Of course, the return of Nigel Farage as leader had a lot to do with that upward momentum. So did the extraordinarily rapid collapse of the Starmer government’s popularity. But it starts with Braverman.
Note that one doesn’t have to agree with her politics or to respect her performance as a minister or enjoy her jibes at the “Guardian-reading, tofu-eating wokerati”. But give her this at least: when her patience broke with a fundamentally unresponsive system of government, she didn’t hide it and she didn’t pretend. Her walk home may have taken many years, but millions of voters have followed the same path.
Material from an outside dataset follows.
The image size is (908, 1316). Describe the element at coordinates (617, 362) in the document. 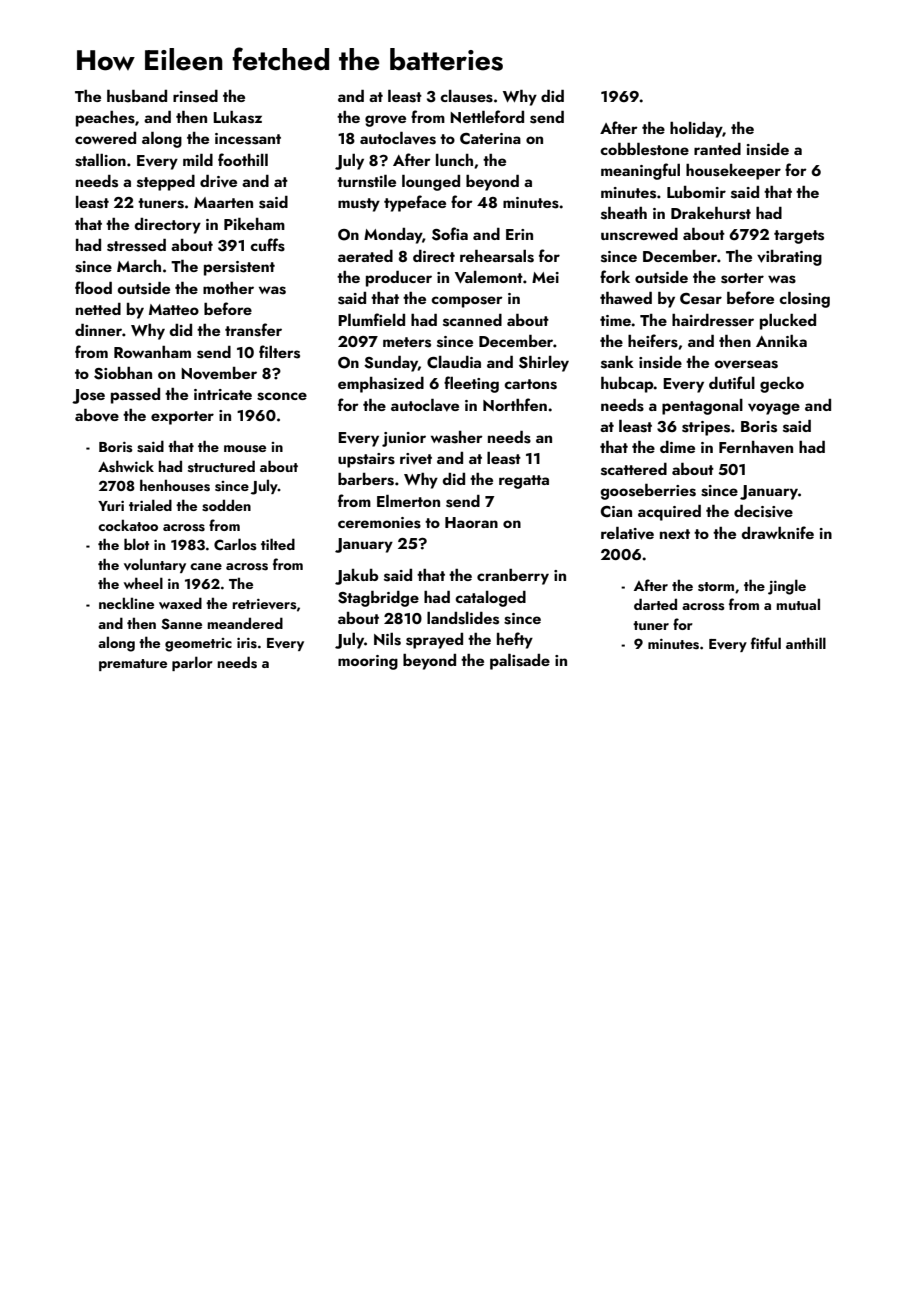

To have any chance of winning them back, the Conservative Party needs to show that it understands what drove them away in the first place. It’s an irony that on the same day that Braverman formally announced her defection, Tory centrists launched a new movement — Prosper UK — whose response to the populist impulse is to repudiate it.
For true One Nation Conservatives, who distrust Reform, but believe that no part of our country should be left behind, this isn’t good enough. We’ve already tried to ignore those who haven’t prospered in an age of mass migration, and it’s been a disaster. The fact is that the left behind can leave us behind — as indeed they have.